EXCERPTED DATA:
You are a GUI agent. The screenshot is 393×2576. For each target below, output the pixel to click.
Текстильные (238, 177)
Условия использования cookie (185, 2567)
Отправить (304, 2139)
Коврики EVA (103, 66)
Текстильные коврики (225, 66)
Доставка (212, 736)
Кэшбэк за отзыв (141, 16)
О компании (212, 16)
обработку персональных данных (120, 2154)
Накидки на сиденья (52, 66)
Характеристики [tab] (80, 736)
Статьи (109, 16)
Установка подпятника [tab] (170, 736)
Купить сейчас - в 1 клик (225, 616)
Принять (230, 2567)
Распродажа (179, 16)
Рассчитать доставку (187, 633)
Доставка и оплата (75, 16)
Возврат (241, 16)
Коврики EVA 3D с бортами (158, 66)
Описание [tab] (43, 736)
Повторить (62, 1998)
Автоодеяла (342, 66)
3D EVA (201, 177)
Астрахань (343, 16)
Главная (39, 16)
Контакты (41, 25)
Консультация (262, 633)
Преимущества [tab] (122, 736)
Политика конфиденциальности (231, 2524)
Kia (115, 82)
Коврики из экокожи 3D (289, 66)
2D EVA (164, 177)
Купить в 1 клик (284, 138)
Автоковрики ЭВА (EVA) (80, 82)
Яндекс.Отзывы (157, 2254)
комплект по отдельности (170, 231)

* * *

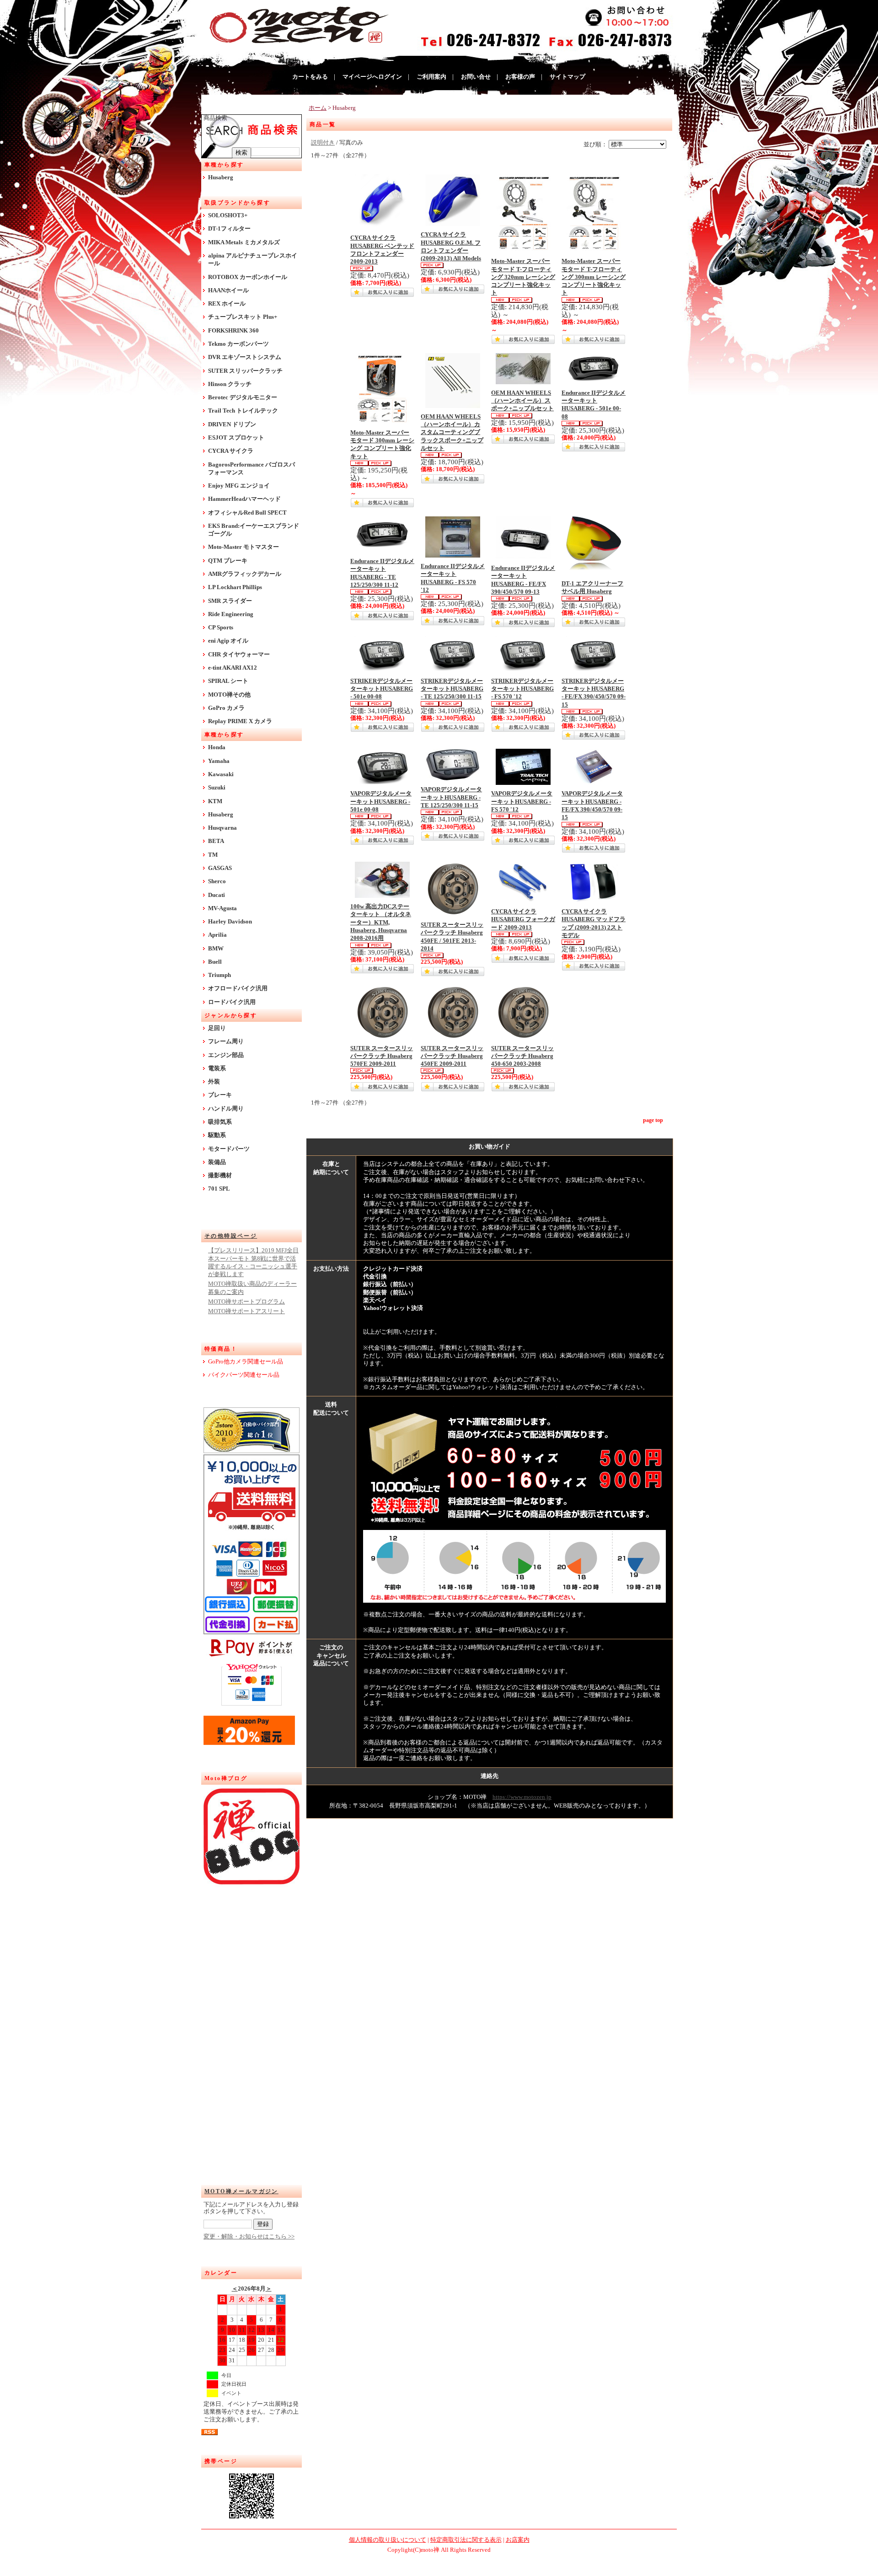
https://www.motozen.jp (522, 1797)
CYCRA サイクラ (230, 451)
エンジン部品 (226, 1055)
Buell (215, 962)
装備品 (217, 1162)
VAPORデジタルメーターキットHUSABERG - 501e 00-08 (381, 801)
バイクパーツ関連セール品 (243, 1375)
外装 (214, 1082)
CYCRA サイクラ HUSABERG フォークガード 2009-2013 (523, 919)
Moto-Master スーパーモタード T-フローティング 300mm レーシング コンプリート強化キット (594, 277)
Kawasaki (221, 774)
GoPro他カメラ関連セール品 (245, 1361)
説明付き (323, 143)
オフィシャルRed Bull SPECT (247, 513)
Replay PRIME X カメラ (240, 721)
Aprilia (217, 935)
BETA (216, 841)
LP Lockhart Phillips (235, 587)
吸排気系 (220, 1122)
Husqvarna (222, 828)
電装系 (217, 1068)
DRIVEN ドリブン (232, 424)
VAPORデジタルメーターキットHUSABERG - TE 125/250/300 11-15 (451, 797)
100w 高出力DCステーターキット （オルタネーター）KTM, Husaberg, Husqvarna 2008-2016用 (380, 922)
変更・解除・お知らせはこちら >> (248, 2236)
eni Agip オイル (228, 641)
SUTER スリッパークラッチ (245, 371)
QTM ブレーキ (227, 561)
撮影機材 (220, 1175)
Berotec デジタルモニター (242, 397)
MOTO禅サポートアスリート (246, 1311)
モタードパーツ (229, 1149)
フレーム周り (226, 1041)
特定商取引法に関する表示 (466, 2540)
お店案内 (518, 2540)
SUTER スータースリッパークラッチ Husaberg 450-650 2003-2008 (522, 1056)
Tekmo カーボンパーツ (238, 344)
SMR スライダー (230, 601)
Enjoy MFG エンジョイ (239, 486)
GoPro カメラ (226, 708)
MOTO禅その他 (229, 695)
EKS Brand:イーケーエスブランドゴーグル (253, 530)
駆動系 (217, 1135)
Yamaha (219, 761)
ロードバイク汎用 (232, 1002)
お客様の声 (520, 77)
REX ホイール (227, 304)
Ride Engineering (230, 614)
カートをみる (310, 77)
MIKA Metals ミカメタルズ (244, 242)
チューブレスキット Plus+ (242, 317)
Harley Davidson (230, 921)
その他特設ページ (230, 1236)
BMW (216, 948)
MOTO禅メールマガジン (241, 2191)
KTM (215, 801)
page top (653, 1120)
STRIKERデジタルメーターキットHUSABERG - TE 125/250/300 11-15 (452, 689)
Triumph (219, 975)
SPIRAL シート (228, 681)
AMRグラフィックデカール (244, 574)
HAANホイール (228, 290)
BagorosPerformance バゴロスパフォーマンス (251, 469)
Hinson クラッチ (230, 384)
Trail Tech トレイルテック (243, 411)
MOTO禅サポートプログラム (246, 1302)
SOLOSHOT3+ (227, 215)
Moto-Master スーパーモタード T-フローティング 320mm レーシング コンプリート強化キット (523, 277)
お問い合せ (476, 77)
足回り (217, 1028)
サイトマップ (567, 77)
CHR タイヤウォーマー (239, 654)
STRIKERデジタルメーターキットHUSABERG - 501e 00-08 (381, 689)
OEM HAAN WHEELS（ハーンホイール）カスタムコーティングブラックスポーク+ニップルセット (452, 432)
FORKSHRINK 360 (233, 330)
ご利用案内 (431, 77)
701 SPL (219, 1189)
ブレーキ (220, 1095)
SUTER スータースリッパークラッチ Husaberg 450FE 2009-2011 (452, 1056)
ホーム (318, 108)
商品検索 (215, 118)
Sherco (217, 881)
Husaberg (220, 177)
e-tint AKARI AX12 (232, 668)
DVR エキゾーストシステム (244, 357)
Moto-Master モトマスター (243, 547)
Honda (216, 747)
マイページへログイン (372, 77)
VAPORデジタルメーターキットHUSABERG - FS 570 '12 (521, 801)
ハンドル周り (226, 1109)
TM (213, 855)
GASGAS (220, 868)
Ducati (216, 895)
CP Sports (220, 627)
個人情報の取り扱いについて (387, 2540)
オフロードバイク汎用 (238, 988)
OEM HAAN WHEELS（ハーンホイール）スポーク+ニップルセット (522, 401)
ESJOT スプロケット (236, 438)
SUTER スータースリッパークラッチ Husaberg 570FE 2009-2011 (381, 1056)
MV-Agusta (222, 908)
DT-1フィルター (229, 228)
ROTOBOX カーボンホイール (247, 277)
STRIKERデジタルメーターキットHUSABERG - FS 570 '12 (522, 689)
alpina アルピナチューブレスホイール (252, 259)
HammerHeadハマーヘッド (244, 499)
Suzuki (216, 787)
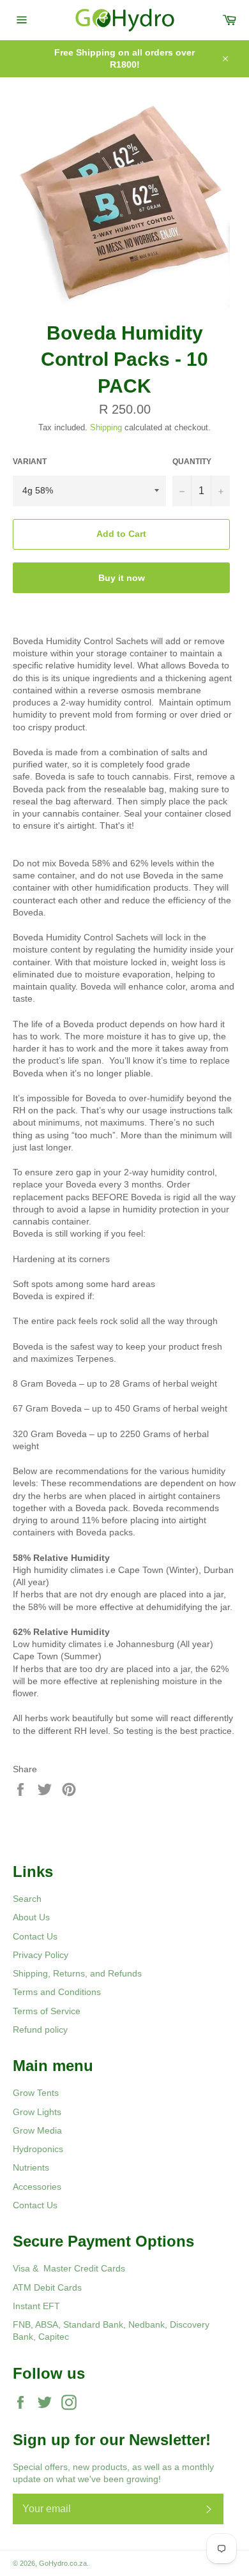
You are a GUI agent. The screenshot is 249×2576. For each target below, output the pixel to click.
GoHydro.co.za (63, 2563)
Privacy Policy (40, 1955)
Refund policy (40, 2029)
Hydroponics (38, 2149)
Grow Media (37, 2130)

EXERCISE BRIEF:
Retype exactly, and only, the lines above from the one where "Купить сейчас - в 1 клик (225, 616)" occurs up to and including the one where "Контакты (41, 25)" occurs.

OUTPUT FOR THIS EXERCISE:
Купить сейчас - в 1 клик (225, 616)
Принять (230, 2567)
Распродажа (179, 16)
Рассчитать доставку (187, 633)
Доставка и оплата (75, 16)
Возврат (241, 16)
Коврики EVA 3D с бортами (158, 66)
Описание [tab] (43, 736)
Повторить (62, 1998)
Автоодеяла (342, 66)
3D EVA (201, 177)
Астрахань (343, 16)
Главная (39, 16)
Контакты (41, 25)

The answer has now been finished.